* _Exercise_: Reproduce the following data verbatim, from the line containing "You are a GUI" through the line containing "pyautogui.click(x=757, y=287)", both included.

* _Input data_:
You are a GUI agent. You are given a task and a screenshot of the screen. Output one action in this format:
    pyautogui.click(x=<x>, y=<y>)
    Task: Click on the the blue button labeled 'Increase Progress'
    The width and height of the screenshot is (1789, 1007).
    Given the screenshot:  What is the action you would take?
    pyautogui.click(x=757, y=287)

==

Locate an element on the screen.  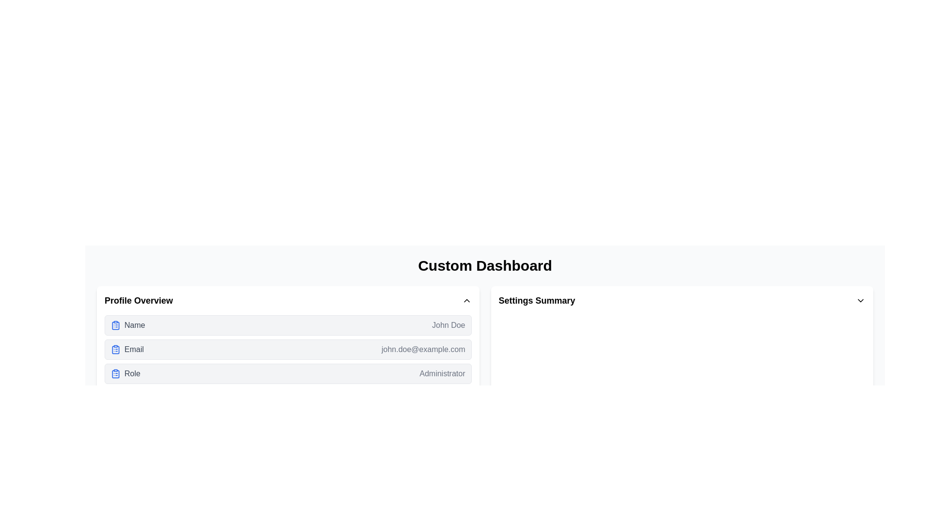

* _Solution below_:
You are a GUI agent. You are given a task and a screenshot of the screen. Output one action in this format:
    pyautogui.click(x=<x>, y=<y>)
    Task: Click on the the blue button labeled 'Increase Progress'
    The width and height of the screenshot is (1789, 1007).
    Given the screenshot:  What is the action you would take?
    pyautogui.click(x=757, y=287)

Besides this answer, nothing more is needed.